So I first scrubbed the concrete really well with a rub brick and then treated it with the etch. The results were good and the removal of concrete cream (the objective of the etch) was successful. That, however, made the substrate rougher as it exposed the concrete gravel parts by removing what was in between. The epoxy company people told me that was a good thing because the epoxy needs roughness to catch on. Essentially, the substrate after the prep had the texture of laminated grains of rice.
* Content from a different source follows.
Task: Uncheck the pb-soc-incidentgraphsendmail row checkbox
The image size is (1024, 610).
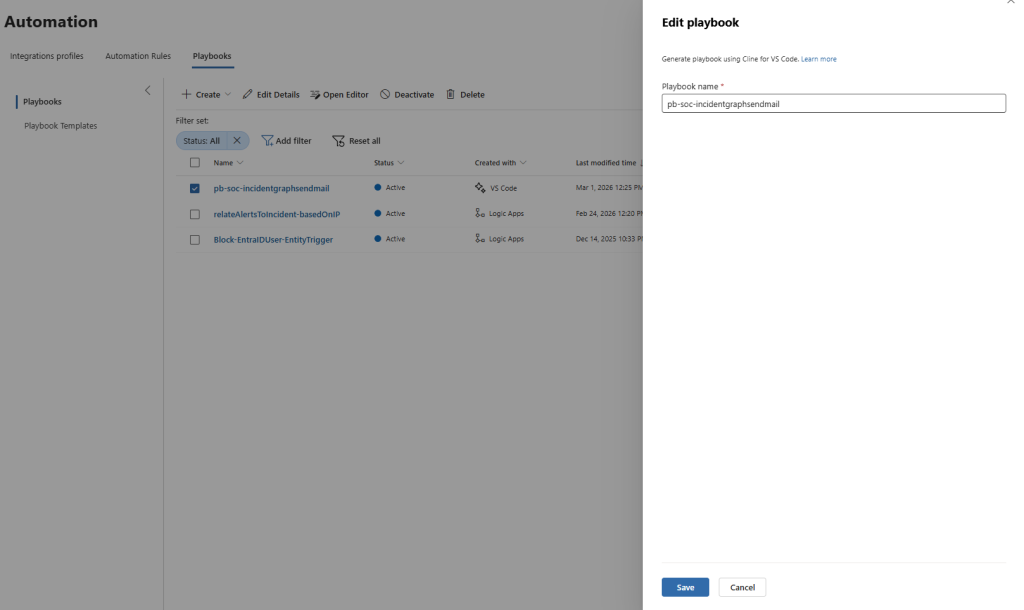Action: 195,187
The epoxy application, excluding the prep, consists of three layers: water based primer, solids (mid coat, the 'meat' of it all), and urethane top coat for gloss and texture. When I applied the solids in the trial area, using a 3/8" nap roller, the 'laminated grains of rice' texture remained but to a lesser degree. I understand that in a final implementation, a flooring squeegee should be used to accurately distribute a proper amount of epoxy but I didn't have a squeegee so I just used a roller. I do plan to get a squeegee for doing the final job. In order to see the difference between a thicker and thinner layer of the solids epoxy, I then applied a second coat with the roller on just one half of the trial area, so that I have something to compare it to. The results were better (less rough with the 2nd coat) but still not perfect.

When I discussed the results with the epoxy company guy, he said that I was getting such results because I didn't grind the concrete. I told him I was under the impression the whole time that etching was alternative to grinding, which I was trying to avoid by all means.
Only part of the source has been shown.